__The task__
Everything from the line containing "1001x612 pixels. At" through the final line below must be output exactly, both ends included, with nothing else and no pictures.

··· Dataset entries

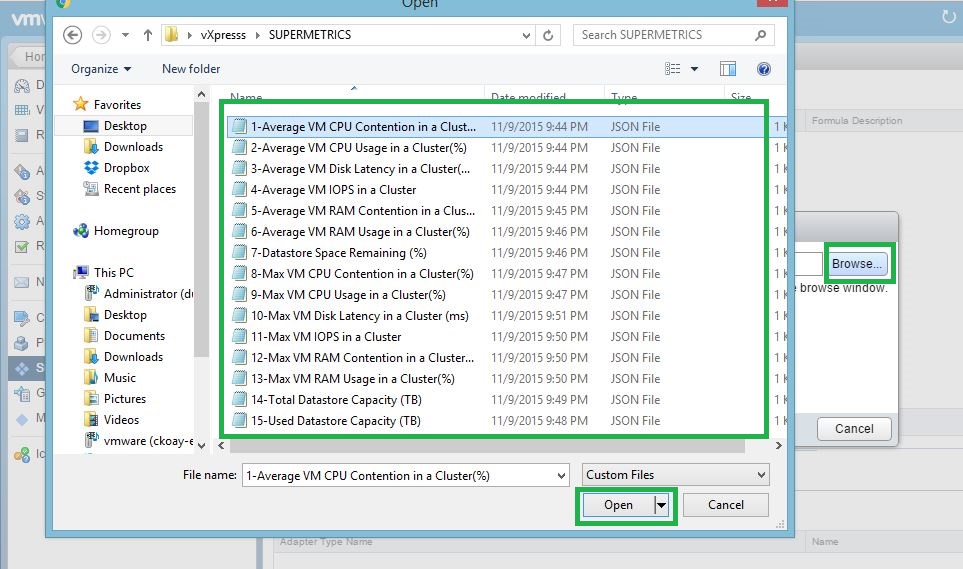Click the search magnifier icon
963x569 pixels.
(x=761, y=35)
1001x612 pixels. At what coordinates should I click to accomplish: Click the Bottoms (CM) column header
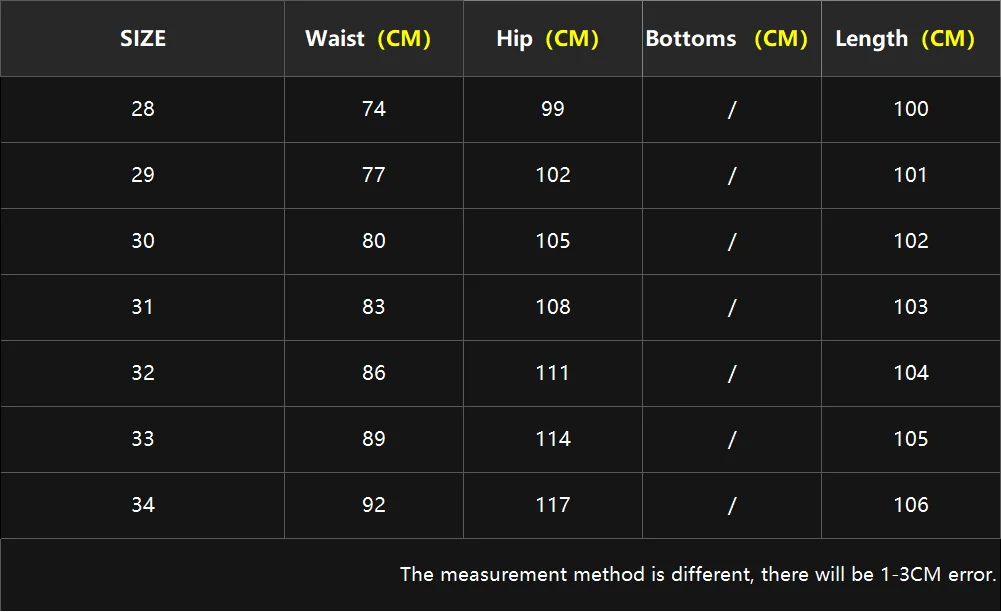[x=727, y=39]
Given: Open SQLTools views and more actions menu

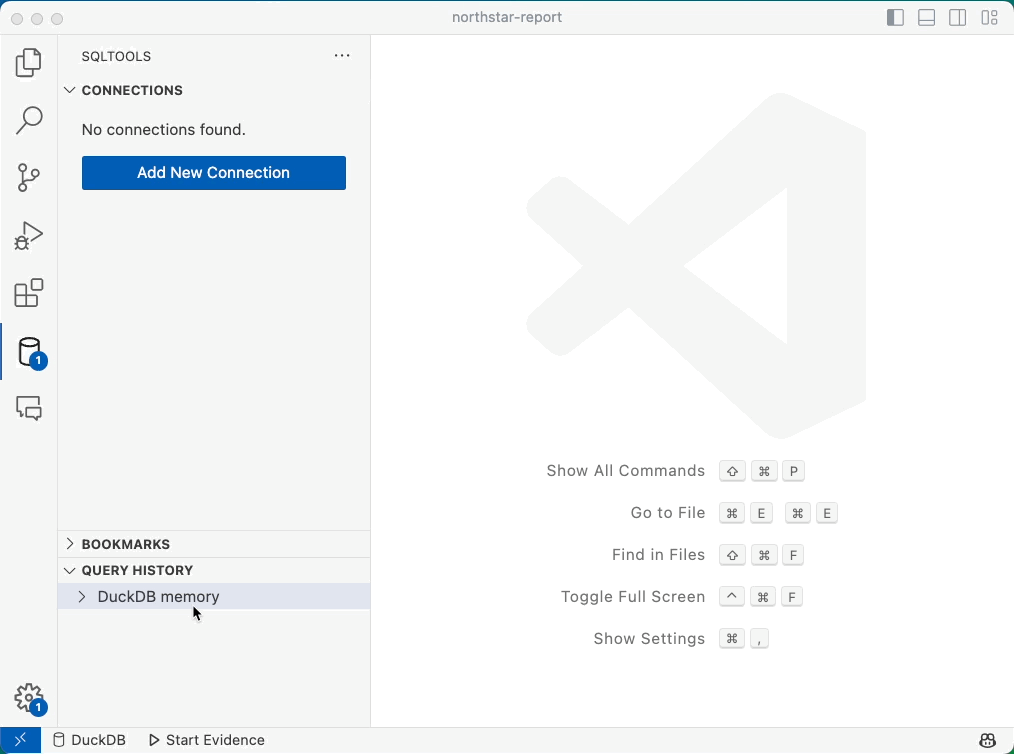Looking at the screenshot, I should coord(342,56).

······

__Problem solution__
1001x612 pixels. At what coordinates should I click to accomplish: Click the Bottoms (CM) column header
[x=727, y=39]
Given: Open SQLTools views and more actions menu

Looking at the screenshot, I should coord(342,56).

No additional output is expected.